South Korea Opens Wildlife Hiking Trail Along the DMZ
Jonesing for a controversial nature walk? South Korea invites you to consider the new Peace Trail, which will include three hiking routes along the world's most heavily-armed border.
According to CNN, the United Nations approved the first phase of South Korea's proposed Peace Trail project this past week, and 20 inaugural visitors took a 1.25-mile guided hike past barbed-wire fences to the Mount Kumgang Observatory, on the eastern side of the Korean Peninsula, on April 27.
The Korean Peninsula's Demilitarized Zone (DMZ) begins just 30 miles north of South Korea's capital city, Seoul. Established in the 1953 Korean War Armistice Agreement to divide North and South Korea, the 2.5 mile-wide stretch of no man's land has been barricaded and peppered with landmines for its entire 160-mile length.
The new Peace Trail hikes are designed to give North and South Koreans an opportunity to enjoy their jointly-shared wildlife and "ease the pain of separation," according to Kim Seung-ho, head of the DMZ Ecology Research Institute. The division between the two nations is political, and many Koreans on both sides lost contact with family members and other loved ones when the countries split in 1948.
The DMZ has become an unlikely haven for wildlife of all kinds, thanks to its relatively untouched state. According to the National Institute of Ecology of South Korea, more than 6,000 distinct species of animals and plants have flourished in this relatively untouched space, including a number of endangered species including red-crowned cranes, white-naped cranes, mandarin ducks, musk deer, mountain goats and even critically endangered Amur leopards, which have been sighted in the restricted area.

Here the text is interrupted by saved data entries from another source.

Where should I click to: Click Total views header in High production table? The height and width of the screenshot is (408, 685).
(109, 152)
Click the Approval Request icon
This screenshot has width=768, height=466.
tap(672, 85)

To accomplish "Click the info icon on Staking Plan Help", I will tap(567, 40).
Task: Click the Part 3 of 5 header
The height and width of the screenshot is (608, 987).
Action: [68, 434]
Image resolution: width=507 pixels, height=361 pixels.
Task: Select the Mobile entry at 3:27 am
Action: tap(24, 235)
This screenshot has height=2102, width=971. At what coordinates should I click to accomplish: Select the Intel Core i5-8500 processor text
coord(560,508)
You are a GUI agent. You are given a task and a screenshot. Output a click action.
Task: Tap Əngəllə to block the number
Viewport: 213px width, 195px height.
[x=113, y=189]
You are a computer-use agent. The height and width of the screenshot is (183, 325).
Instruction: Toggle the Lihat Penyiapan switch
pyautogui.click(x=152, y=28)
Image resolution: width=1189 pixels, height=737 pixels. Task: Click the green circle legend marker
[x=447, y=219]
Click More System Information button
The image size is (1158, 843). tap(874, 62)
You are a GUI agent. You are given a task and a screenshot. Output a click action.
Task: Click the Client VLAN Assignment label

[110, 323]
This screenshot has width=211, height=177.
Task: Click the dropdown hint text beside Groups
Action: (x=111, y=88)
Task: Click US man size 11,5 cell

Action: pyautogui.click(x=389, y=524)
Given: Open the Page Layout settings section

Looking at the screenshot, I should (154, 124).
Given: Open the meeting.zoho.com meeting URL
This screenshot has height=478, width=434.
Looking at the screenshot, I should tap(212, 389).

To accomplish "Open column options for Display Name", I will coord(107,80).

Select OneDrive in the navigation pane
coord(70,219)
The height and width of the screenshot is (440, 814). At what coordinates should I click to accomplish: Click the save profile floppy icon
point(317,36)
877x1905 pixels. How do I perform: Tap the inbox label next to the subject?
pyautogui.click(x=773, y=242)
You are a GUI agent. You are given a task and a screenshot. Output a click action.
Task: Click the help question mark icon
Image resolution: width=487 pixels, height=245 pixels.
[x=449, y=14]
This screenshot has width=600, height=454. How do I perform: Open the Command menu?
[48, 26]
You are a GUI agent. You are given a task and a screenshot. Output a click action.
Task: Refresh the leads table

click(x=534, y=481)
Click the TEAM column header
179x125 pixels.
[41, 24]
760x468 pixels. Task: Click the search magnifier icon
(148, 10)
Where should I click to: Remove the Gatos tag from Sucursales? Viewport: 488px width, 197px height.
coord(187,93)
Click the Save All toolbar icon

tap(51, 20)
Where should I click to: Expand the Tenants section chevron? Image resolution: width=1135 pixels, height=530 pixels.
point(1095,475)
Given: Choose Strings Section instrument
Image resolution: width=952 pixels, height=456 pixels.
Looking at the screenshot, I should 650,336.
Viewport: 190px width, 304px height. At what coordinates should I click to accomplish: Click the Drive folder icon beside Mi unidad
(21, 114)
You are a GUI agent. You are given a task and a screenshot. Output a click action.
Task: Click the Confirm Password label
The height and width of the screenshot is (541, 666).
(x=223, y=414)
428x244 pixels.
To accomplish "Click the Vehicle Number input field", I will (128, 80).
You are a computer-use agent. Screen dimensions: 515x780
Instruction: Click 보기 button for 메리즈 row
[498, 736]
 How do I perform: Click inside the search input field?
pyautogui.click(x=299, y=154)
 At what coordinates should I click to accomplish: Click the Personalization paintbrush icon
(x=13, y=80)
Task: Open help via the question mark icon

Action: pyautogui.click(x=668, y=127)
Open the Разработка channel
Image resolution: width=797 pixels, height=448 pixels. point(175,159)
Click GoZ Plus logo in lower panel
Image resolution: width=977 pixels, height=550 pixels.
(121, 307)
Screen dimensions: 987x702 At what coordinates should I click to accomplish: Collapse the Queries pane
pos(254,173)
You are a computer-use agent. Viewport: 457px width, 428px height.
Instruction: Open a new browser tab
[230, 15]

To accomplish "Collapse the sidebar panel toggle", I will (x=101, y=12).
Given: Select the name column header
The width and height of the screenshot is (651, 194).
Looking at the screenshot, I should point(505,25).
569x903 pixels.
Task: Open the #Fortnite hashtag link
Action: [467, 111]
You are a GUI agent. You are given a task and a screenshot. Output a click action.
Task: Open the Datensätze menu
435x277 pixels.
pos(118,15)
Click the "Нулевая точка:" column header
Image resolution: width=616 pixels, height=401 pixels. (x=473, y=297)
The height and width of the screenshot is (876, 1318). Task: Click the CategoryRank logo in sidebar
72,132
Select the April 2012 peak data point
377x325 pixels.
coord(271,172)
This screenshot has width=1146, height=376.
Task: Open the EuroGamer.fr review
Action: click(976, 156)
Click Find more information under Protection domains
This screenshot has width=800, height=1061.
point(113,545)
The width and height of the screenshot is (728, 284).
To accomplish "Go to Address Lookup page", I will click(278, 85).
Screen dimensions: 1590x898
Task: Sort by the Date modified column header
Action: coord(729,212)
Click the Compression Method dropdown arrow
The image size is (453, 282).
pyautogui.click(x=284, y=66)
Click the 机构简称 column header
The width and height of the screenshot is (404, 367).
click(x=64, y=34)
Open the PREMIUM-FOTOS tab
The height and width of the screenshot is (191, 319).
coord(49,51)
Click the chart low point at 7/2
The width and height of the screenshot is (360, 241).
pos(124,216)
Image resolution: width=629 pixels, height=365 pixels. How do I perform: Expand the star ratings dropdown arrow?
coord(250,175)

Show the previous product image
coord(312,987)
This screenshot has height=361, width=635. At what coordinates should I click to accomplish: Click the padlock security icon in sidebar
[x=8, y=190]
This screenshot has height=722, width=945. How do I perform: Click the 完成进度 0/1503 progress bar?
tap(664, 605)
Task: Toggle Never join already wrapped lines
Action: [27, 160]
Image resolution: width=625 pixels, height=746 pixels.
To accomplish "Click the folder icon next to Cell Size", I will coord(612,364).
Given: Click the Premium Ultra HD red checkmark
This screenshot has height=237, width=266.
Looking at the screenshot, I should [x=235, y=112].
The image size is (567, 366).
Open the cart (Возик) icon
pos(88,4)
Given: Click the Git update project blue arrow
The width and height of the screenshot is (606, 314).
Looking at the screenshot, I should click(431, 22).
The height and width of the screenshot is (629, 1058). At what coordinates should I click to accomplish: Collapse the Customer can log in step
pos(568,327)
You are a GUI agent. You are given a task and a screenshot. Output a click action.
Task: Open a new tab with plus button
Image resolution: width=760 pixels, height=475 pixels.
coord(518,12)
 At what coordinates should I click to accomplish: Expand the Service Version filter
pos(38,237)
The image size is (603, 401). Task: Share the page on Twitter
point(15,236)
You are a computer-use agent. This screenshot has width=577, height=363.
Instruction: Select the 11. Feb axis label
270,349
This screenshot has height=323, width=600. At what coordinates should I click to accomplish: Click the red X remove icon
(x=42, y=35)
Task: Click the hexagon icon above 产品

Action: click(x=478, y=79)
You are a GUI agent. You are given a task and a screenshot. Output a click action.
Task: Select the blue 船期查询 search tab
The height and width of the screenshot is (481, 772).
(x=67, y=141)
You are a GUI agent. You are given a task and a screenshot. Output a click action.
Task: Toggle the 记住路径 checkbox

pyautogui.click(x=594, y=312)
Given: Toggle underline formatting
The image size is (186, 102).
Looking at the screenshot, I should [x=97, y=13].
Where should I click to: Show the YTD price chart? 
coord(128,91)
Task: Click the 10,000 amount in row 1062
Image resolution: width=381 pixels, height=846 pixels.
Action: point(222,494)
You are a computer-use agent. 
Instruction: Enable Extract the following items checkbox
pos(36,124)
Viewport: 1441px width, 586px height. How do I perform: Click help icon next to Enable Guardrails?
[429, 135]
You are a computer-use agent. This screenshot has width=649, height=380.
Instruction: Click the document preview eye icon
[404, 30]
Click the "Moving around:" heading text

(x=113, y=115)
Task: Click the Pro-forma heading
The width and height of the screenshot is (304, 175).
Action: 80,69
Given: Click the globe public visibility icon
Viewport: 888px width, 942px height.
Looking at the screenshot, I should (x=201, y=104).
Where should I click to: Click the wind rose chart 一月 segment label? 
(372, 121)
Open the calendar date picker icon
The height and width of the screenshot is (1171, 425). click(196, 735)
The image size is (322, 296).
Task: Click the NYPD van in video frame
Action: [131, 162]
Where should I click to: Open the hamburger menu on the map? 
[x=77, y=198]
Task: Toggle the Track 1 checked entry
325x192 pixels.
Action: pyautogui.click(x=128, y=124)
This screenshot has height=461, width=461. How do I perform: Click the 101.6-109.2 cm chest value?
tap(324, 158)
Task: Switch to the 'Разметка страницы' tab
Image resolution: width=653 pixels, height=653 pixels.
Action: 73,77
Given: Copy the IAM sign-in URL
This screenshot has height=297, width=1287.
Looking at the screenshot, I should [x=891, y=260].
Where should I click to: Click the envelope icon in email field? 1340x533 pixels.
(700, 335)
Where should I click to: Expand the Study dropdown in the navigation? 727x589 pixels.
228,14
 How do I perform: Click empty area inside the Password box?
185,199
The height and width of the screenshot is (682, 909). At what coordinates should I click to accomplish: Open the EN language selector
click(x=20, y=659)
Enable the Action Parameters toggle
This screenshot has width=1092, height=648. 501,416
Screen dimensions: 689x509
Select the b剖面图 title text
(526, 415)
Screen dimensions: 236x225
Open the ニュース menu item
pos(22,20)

"If you were to do an experiment on how new species could be restored when the Earth has gone to ruins, the DMZ would be the best place," said Kim, who has explored restricted areas of the DMZ on his weekends for the better part of the last two decades. Kim established the institute in 2004 to better help government departments understand the best ways to preserve the local environment. He spent the first 10 years learning the area's roads and finding the various animals and plants of the region. The decade that followed, he said, was spent, "trying to really understand those areas and why those animals are there ..."
It may come as a surprise that the Korean DMZ sees more than 1.2 million travelers every year, primarily to the Panmunjom truce or Joint Security Area (JSA), which former President Bill Clinton famously called, "the scariest place on Earth" during a visit in 1993.
But the South Korean side of the border offers a number of other tourist attractions including several observation towers, museums and even a theme park. Soon, the Peace Trails provide yet one more way for travelers to experience the region. For now, visitor access to the Peace Trails is on a trial basis, although the project may eventually accept applications online.